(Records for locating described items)
********
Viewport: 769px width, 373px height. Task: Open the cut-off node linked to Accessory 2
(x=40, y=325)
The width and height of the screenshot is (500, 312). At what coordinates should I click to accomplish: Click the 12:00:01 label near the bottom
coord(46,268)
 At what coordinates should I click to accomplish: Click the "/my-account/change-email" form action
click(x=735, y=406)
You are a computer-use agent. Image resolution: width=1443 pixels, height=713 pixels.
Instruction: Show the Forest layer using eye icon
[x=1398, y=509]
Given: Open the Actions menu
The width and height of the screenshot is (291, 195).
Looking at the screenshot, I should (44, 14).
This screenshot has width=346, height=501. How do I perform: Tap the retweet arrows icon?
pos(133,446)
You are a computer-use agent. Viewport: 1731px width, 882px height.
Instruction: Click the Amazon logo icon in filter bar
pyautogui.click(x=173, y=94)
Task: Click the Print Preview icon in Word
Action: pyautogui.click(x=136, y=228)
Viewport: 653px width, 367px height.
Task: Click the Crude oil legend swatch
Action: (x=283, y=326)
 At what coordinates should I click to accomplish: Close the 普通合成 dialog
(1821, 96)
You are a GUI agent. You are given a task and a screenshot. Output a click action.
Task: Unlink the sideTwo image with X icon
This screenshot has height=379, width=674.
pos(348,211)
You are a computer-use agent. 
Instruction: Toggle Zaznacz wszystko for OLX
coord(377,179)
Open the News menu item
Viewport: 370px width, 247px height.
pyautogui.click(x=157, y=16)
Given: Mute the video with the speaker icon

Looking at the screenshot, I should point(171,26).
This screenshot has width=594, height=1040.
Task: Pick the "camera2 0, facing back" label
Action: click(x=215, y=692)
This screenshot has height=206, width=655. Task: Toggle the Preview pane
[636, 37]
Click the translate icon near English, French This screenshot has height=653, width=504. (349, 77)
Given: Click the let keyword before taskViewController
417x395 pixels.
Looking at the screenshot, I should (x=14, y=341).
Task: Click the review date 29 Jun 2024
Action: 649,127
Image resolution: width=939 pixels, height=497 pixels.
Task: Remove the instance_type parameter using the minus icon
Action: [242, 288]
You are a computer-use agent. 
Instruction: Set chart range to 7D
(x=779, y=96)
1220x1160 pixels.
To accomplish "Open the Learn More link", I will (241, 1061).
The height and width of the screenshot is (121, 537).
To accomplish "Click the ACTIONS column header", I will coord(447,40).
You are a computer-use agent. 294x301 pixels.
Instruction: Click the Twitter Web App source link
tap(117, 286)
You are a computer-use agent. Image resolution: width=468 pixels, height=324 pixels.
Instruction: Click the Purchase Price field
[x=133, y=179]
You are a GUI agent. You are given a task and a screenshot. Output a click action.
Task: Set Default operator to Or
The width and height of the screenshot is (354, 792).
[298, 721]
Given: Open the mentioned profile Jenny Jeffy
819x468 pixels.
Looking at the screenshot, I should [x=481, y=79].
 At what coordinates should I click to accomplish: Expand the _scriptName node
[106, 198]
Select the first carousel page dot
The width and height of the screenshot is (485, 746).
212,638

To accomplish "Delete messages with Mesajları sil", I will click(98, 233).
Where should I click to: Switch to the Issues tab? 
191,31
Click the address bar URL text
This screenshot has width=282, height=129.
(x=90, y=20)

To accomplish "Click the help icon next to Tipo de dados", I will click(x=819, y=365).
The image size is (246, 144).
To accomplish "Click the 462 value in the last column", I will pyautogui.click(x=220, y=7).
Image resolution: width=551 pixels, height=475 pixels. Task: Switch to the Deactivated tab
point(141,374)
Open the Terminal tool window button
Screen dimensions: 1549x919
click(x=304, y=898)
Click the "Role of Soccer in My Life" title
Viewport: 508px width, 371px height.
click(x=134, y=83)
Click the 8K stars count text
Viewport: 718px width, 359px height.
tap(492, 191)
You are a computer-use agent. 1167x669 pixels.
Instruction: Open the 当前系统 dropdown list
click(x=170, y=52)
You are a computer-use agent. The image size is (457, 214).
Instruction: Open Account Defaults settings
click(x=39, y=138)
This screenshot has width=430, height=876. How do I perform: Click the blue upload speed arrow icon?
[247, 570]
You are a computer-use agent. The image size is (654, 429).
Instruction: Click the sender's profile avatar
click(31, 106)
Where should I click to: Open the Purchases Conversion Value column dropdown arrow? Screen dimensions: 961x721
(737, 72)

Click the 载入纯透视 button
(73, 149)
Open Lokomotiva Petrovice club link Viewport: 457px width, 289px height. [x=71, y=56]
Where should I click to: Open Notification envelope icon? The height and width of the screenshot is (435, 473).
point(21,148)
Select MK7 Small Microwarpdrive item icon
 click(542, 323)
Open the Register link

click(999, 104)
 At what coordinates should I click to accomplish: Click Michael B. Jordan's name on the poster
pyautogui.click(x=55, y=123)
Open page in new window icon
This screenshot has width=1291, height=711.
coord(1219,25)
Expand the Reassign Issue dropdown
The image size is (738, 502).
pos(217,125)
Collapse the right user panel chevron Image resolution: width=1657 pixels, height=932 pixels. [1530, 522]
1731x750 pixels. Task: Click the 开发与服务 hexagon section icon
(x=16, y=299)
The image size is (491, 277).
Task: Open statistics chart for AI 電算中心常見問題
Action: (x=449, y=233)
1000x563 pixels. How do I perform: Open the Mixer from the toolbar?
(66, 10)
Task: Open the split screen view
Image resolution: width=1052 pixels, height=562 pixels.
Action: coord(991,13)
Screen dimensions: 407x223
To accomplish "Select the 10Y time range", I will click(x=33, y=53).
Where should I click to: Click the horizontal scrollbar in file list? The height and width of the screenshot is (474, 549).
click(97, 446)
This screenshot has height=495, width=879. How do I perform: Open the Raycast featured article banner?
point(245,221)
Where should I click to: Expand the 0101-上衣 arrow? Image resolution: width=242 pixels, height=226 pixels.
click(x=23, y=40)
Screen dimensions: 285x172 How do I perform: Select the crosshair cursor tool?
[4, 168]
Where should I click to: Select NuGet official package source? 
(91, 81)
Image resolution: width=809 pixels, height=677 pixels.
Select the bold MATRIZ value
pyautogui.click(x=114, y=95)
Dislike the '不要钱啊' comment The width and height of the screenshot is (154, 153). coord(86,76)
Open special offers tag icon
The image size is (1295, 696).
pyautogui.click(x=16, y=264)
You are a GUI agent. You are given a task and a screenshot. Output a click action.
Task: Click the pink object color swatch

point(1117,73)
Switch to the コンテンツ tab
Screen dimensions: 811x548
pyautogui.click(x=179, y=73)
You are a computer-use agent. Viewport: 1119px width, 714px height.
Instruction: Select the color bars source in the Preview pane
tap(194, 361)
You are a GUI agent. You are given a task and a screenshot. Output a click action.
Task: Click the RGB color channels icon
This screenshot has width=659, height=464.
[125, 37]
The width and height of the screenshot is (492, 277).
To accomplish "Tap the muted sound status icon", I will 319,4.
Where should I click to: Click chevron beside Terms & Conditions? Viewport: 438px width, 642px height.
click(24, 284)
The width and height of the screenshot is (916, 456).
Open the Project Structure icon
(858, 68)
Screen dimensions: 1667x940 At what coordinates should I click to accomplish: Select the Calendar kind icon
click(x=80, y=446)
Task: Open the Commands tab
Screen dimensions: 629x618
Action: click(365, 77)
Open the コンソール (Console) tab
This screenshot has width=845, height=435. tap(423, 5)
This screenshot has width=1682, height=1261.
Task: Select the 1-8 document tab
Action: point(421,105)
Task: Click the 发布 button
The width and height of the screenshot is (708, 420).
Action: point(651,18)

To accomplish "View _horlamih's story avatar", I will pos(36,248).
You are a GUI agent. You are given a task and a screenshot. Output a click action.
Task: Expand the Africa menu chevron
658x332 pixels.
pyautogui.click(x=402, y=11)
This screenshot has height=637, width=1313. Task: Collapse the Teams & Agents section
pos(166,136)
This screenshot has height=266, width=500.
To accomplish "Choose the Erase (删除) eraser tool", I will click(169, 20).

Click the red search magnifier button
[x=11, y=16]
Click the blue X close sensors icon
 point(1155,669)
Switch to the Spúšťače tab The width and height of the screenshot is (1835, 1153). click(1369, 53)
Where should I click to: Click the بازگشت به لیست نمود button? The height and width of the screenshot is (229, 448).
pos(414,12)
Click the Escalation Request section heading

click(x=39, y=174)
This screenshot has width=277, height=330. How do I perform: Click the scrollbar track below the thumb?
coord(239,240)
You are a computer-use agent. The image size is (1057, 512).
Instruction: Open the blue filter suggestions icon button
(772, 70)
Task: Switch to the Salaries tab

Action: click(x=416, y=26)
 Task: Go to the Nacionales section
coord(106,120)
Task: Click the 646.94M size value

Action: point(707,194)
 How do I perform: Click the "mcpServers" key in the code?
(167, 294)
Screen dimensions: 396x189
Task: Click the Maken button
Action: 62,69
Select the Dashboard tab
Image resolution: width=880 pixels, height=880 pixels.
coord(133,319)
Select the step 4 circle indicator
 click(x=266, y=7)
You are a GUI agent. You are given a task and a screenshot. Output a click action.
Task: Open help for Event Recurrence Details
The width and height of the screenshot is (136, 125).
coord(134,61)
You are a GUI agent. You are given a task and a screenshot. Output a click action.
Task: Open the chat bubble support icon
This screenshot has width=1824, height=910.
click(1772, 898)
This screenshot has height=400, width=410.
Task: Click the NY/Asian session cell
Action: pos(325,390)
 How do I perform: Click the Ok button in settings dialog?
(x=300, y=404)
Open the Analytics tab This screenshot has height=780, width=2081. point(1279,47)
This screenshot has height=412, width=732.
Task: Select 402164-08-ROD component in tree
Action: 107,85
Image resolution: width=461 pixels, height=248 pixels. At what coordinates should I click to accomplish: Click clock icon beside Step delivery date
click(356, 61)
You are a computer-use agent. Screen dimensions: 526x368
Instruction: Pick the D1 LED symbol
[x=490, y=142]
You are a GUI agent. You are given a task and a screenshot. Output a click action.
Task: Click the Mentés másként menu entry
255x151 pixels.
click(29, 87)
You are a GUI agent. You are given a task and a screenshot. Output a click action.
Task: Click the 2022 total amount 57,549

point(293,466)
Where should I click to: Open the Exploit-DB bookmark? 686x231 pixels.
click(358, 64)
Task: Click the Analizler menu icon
********
Convert the lines of the listing above, from the line with "Dislike the '不要钱啊'" up to and including the line with "point(1117,73)", into a numbered list, leaving out blank lines.

▶ [Output for this exercise]
1. Dislike the '不要钱啊' comment The width and height of the screenshot is (154, 153). coord(86,76)
2. Open special offers tag icon
3. The image size is (1295, 696).
4. pyautogui.click(x=16, y=264)
5. You are a GUI agent. You are given a task and a screenshot. Output a click action.
6. Task: Click the pink object color swatch
7. point(1117,73)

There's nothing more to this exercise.